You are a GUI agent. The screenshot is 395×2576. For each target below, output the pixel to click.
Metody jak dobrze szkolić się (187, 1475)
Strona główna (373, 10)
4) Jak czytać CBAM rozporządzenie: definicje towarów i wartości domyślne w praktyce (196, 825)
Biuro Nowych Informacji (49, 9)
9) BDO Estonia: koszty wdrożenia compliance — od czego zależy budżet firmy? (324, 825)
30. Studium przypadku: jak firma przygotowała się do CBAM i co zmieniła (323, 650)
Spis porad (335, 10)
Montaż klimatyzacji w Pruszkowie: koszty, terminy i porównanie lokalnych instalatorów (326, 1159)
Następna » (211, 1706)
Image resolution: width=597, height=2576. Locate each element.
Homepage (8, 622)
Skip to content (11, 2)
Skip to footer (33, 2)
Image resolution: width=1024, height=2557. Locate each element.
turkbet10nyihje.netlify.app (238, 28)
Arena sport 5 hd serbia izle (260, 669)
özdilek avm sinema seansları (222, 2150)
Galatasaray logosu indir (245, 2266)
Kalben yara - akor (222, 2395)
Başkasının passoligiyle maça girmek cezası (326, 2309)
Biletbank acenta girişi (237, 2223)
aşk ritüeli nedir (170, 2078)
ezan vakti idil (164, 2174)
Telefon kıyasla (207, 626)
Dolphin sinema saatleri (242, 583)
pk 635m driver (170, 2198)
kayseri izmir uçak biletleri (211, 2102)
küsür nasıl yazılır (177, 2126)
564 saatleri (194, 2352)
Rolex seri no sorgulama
====
§ What you have to do
Search the entries for the string "sinema". Copy every line that has it.

§ Output for this task
özdilek avm sinema seansları (222, 2150)
Dolphin sinema saatleri (242, 583)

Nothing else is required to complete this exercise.